Clout deployment nirvana through Chef

I have a lot of appreciation for the amount of engineering that goes into building sophisticated tools for software deployment. A few years back, when I was working with Amazon, I learnt how large companies manage tasks like building and deploying complex and highly distributed software systems. The build system was called Bob and the deployment system was called Apollo. Though a little arcane in the beginning, after getting a hold on it, I realized how critical it was to have such a system in place, in Amazon. These two systems integrated with the development environment of the developer and exposed a seamless workflow from the time of code change till the time of production deployment. The developer checked in code with the right comments, scheduled a build and happily went on with more serious businesses (like playing TT!). Bob, took the responsibility of identifying all packages that depended on this code change and built them all on specific hardware. If nothing broke, a shiny new version number would be given to the the changed package. After this, the (poor) guy who was in charge of doing the production deployment had to ensure that the he created a version-set with this version number for the changed package. That's it!
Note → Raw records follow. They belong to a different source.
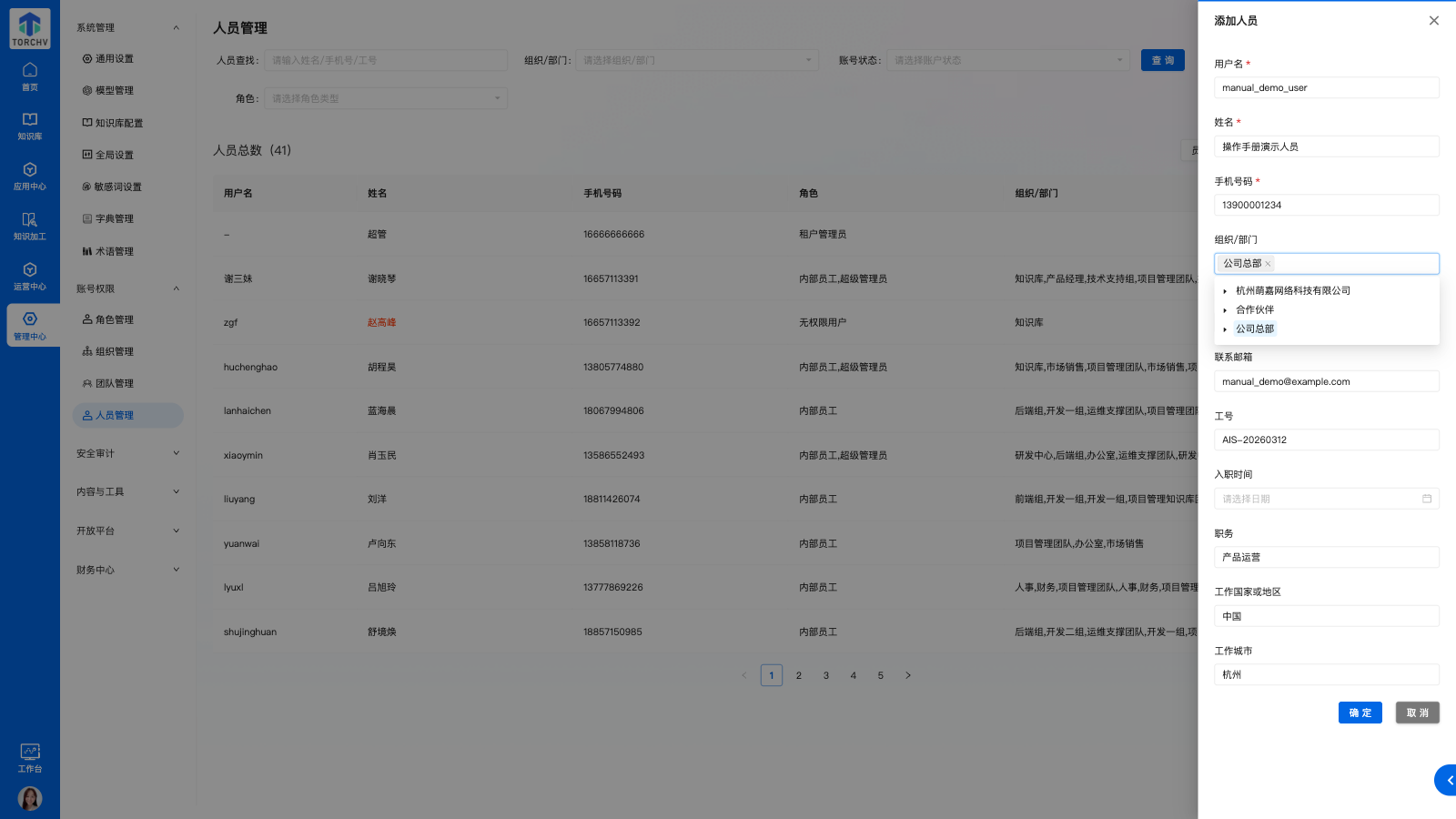Submit the form with 确定 button

coord(1360,713)
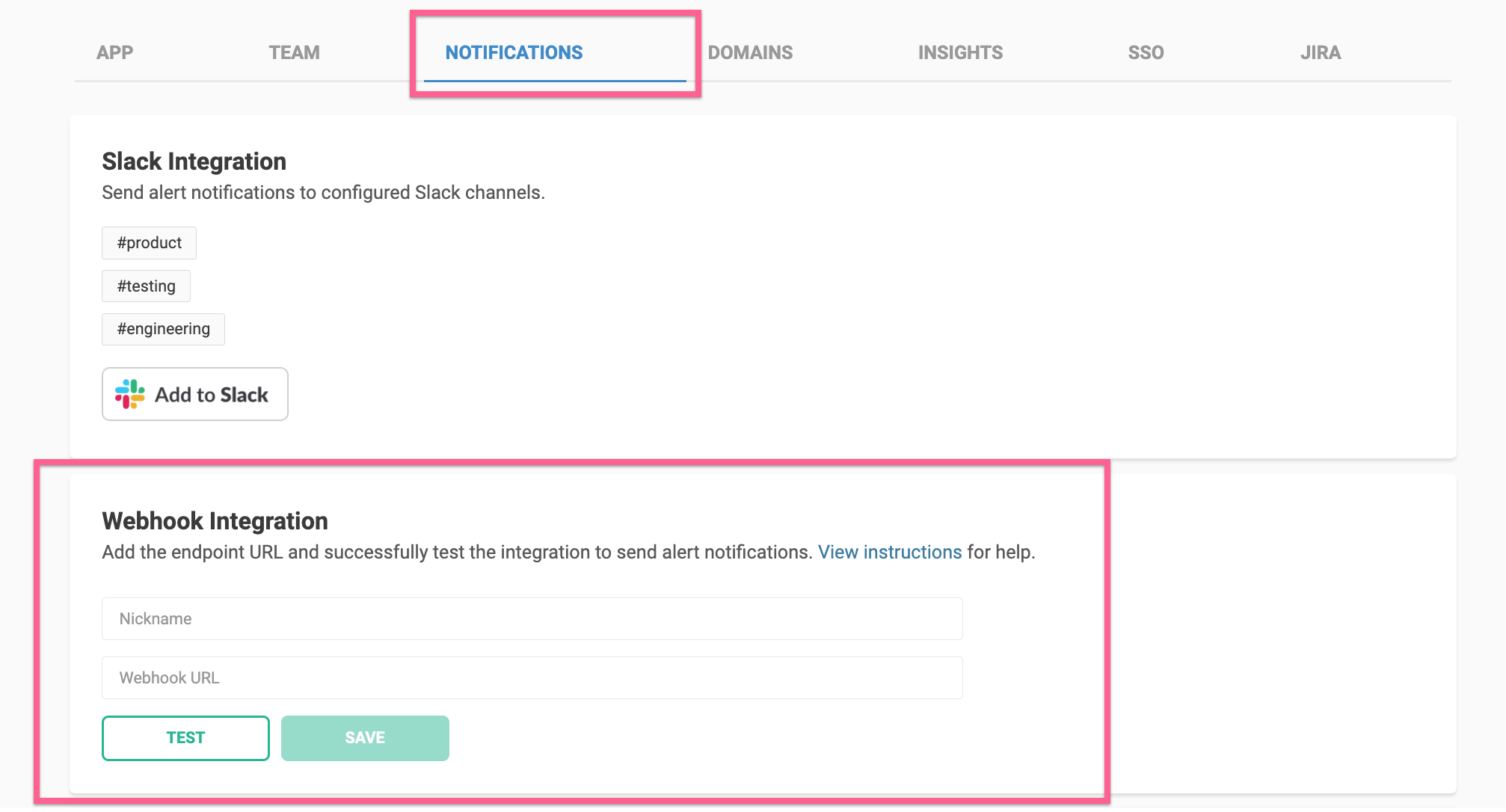
Task: Open the INSIGHTS tab
Action: point(960,52)
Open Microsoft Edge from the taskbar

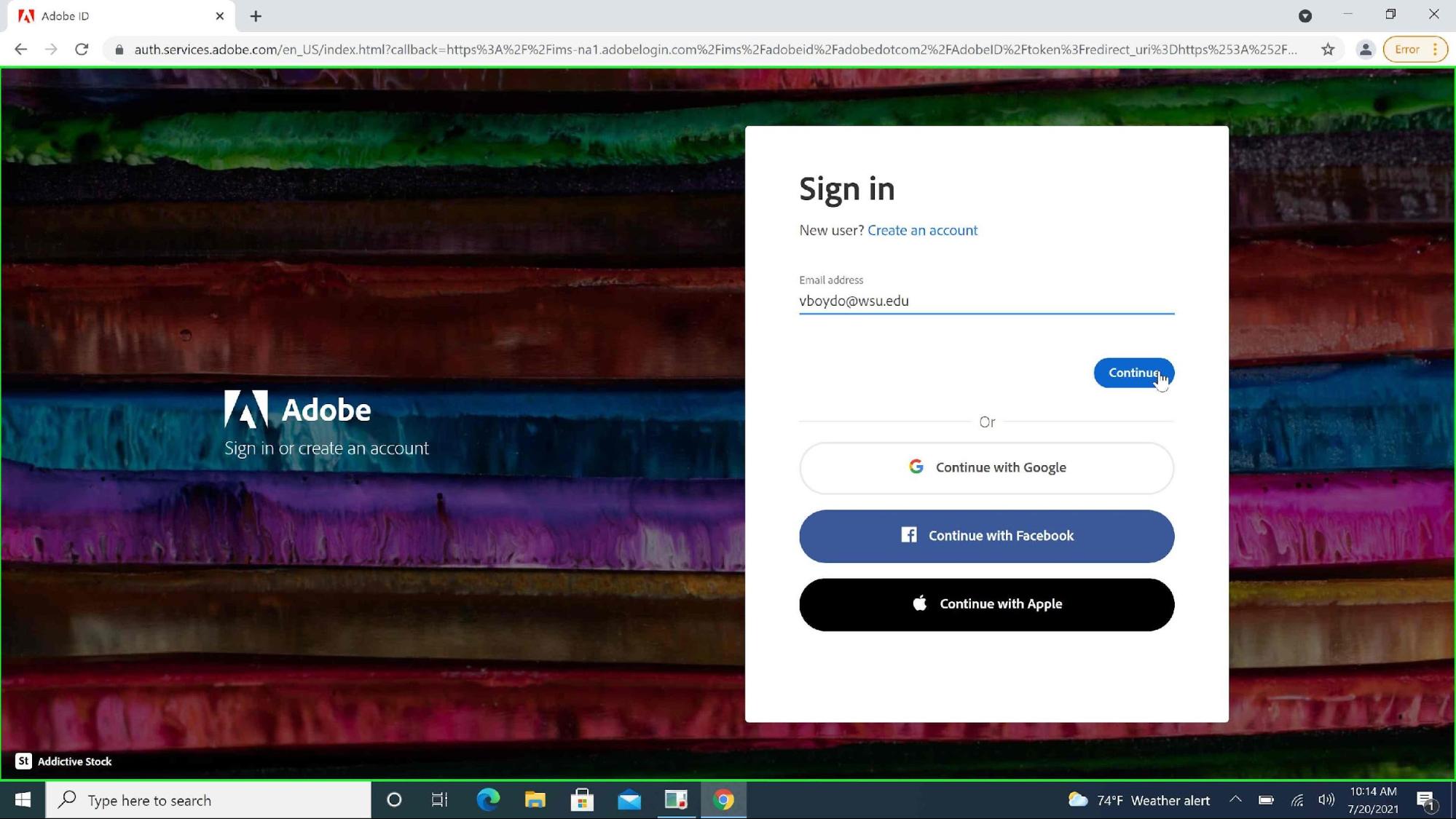coord(487,800)
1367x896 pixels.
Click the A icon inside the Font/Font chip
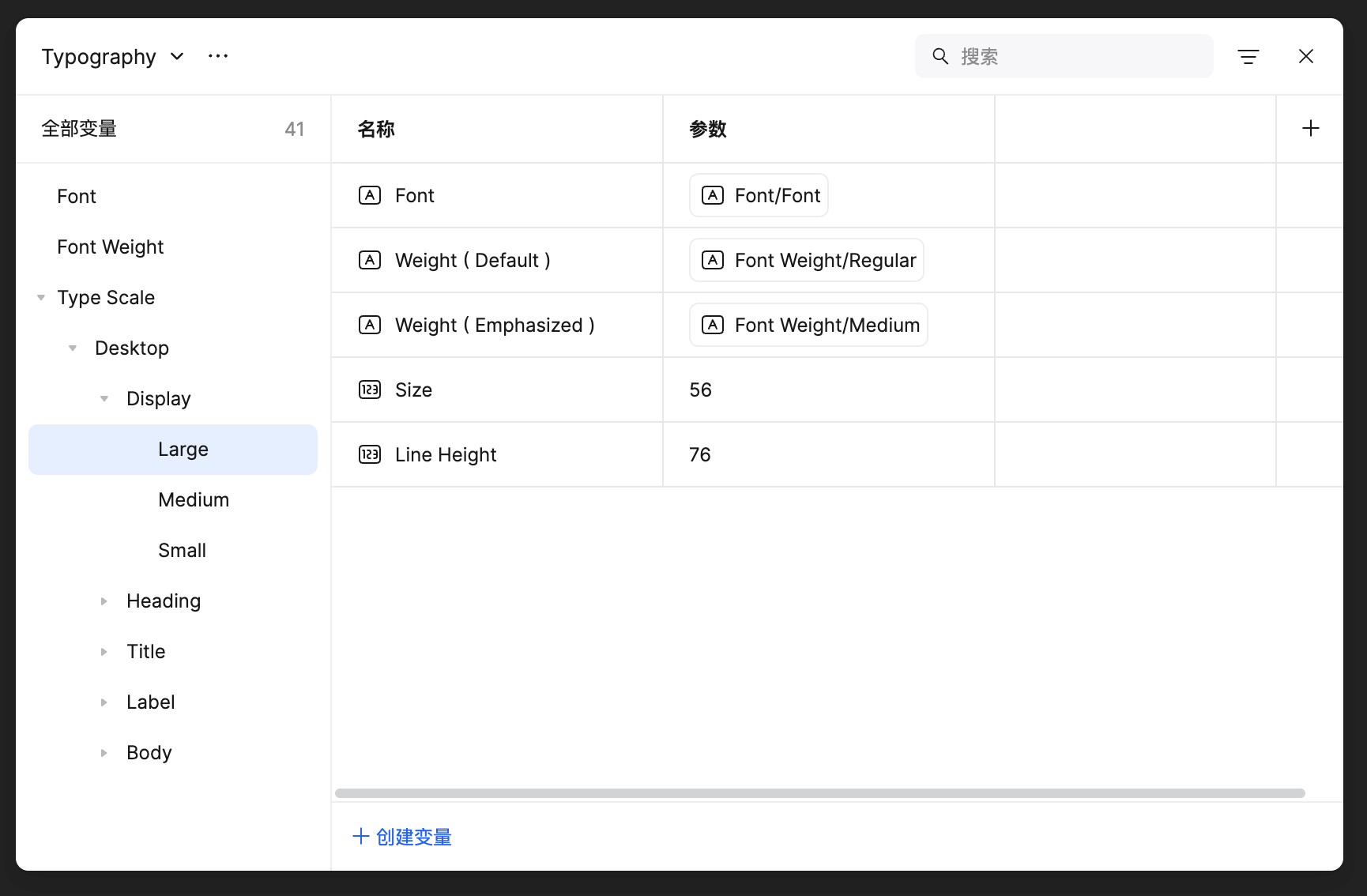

Well, obviously I have cut a lot of details to save space (and not get sued by Amazon!) but the behaviour was roughly that. It seems like a straight forward job, but let me tell you that when you get to Amazon scale of software development, having your systems working all the time is a mind boggling exercise. Note that by scale, I mean the sheer amount of code that Amazon has to maintain. The scale of the problem that these libraries solved is a different story altogether.

I think that you can say that a company has reached "escape velocity" when they have a good build+deploy system, that can scale, in place. Once they reach this escape velocity, they are in a much better position to develop, maintain and grow complex code. I think Chef is helping Cloud computing reach that "escape velocity". The escape velocity that is needed to get onto the Cloud. First, some definitions. As far as I am concerned, Cloud computing comes with two guarantees 1) Provisioning and releasing hardware is extremely quick. So, scaling up to hundreds of machines or down to 1 (or 0) machines should be extremely quick. 2) Hardware cost to company is exactly equal to what the company uses. This basically means that a company that is on the Cloud does not pay for 'unused' machines.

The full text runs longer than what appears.